Compared with our previous git hosting (which was on our own linux virtual server), I'm not overly impressed with the security.
- There's no company control at all over the user accounts. We control which users have access to our repository, but there's no password policies, the users pick their own email addresses, etc.
- There's no way to limit access by IP address
- Passwords can only be reset by the user
- Compromising the users email account (which we're unable to see what account they've set it to) also results in a compromise of their github account, as they use an email challenge to reset forgotten passwords.
- There's no access logs (there is an audit trail for most or possibly all changes, but no logging at all for access)
- Access to the web front end is only password protected, so is vulnerable to password reuse from other sites and to some extent to brute forcing (github's statement about what they do for failed logins is pretty unclear).

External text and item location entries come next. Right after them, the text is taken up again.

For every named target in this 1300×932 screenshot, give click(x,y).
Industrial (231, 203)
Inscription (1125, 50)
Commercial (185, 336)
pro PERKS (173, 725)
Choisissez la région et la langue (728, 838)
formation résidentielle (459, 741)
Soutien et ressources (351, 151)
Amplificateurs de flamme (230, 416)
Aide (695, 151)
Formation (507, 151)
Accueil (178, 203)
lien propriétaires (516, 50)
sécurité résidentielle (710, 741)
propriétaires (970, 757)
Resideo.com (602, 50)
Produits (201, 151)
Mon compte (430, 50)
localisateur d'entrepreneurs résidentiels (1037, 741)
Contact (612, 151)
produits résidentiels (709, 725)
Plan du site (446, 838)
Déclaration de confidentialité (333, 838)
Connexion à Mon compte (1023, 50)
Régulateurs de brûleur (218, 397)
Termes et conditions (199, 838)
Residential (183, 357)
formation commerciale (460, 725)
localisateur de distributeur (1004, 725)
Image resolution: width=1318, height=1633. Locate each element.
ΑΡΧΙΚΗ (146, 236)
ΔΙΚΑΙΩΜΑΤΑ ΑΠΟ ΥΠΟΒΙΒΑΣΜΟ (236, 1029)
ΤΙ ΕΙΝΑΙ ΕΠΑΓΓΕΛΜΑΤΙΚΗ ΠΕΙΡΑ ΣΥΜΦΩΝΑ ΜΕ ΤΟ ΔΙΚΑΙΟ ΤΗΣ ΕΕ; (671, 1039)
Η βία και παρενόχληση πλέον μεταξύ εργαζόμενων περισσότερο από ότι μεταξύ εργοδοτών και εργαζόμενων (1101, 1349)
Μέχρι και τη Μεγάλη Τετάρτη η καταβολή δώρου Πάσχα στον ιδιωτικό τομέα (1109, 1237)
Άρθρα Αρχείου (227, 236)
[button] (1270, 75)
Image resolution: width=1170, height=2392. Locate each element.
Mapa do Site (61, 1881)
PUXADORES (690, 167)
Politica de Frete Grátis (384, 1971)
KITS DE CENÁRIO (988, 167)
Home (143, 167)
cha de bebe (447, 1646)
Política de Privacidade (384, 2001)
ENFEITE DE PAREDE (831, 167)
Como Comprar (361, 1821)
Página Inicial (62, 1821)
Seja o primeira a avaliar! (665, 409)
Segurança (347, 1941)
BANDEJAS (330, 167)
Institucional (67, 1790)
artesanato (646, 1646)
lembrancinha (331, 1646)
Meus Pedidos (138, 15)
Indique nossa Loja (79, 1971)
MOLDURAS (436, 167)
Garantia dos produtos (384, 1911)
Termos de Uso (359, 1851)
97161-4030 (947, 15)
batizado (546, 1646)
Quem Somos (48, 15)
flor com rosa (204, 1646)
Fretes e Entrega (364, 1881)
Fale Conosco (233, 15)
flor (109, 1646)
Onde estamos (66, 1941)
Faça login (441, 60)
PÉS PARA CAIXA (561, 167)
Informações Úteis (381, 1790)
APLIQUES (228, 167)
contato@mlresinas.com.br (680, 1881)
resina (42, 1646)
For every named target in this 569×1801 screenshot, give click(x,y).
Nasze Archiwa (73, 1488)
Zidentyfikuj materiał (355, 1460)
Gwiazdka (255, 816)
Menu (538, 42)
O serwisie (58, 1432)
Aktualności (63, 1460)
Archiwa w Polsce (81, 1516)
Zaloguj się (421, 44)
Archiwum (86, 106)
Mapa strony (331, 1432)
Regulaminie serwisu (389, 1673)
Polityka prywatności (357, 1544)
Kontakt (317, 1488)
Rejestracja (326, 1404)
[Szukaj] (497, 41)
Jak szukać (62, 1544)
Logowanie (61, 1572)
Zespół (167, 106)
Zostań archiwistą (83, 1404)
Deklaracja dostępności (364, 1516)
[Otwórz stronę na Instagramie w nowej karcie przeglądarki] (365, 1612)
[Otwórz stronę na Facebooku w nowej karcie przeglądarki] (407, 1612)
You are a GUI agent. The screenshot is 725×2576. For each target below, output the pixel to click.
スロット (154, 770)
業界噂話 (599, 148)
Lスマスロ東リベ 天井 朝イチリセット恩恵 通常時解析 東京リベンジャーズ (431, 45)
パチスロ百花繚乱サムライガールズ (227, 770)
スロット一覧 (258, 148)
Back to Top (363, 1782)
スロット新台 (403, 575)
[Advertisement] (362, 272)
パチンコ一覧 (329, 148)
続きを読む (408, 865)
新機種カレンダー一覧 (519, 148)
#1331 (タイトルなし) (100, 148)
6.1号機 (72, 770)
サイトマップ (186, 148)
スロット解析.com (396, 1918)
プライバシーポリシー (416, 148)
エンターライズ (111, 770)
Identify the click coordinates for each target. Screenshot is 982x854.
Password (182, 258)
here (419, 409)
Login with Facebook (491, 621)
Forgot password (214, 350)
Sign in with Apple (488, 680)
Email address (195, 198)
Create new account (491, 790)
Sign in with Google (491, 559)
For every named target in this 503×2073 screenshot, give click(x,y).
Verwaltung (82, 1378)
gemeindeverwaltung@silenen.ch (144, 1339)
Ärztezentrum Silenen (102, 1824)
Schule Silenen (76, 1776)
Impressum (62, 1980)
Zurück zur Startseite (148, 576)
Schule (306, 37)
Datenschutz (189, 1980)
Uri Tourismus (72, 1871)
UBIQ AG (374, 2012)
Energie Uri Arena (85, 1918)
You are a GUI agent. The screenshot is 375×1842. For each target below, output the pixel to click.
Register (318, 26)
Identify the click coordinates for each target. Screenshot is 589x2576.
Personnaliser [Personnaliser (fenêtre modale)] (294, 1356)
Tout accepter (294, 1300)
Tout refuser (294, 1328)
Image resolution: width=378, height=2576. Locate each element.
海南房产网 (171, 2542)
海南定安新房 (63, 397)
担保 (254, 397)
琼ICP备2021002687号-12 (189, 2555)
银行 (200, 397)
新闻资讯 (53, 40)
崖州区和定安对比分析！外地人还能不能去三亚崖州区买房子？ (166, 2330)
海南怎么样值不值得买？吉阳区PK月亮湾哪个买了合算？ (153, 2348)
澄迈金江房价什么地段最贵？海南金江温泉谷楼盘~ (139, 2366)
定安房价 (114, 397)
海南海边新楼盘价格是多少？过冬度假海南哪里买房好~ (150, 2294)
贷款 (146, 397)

One or two of these we could live, but in combination they basically make github completely unsuitable.
They have added 2 factor authentication recently, and there is an API so that organisations can at least check if users with access to their repositories have two factor authentication enabled. Whilst I don't feel this is really the best solution, it probably just about moves github into being secure enough that it can be considered for private repos.
As mt3 notes, you can run an enterprise install instead, which presumably significantly improves security - but the cost difference between that and a standard github company account is staggering, and it would probably mean you miss out on all the third party tools that integrate with github.
On a non-security note, they do at least now support annual billing properly, which helps reduce the paperwork overhead.